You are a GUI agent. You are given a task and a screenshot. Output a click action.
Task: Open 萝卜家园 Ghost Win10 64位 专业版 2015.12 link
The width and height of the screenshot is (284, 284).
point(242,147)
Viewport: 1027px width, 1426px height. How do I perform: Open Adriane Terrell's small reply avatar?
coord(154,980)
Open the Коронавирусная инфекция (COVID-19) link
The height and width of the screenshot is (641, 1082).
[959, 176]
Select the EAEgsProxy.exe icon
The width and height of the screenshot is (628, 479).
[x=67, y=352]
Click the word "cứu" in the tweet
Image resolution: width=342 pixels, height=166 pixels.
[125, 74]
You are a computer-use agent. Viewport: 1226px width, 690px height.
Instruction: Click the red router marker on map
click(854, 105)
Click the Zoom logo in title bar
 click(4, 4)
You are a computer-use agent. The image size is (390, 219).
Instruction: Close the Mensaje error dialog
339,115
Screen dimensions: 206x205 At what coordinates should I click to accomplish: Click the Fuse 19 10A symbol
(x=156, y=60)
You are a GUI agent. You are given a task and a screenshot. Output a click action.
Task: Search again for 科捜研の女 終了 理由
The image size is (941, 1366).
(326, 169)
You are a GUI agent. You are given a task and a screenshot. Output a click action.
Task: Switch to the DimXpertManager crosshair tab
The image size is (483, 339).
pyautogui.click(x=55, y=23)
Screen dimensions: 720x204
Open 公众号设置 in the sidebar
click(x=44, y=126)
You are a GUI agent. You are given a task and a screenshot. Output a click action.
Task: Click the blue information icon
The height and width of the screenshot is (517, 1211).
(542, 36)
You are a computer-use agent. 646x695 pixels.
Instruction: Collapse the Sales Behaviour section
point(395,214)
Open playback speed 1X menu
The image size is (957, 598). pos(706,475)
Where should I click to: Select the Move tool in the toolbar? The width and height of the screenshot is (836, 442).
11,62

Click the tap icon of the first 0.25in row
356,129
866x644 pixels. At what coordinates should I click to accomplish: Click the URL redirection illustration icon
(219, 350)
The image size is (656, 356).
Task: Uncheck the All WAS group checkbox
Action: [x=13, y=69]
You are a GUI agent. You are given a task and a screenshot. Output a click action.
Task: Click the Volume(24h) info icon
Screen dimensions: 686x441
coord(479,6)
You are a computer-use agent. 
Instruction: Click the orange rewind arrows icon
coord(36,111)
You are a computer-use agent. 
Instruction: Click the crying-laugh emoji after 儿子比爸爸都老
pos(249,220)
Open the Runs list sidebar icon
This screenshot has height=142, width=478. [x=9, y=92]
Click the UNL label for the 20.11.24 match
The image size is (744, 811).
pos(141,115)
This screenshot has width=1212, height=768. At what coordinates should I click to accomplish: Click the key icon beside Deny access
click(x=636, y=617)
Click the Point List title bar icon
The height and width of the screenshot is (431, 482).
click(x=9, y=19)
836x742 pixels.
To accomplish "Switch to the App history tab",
══════════
Take the lines above from the one containing "Screen dimensions: 686x441" to the one containing "Click the Point List title bar icon" and retype them exactly, both ends included, with nothing added.

Screen dimensions: 686x441
coord(479,6)
You are a computer-use agent. 
Instruction: Click the orange rewind arrows icon
coord(36,111)
You are a computer-use agent. 
Instruction: Click the crying-laugh emoji after 儿子比爸爸都老
pos(249,220)
Open the Runs list sidebar icon
This screenshot has height=142, width=478. [x=9, y=92]
Click the UNL label for the 20.11.24 match
The image size is (744, 811).
pos(141,115)
This screenshot has width=1212, height=768. At what coordinates should I click to accomplish: Click the key icon beside Deny access
click(x=636, y=617)
Click the Point List title bar icon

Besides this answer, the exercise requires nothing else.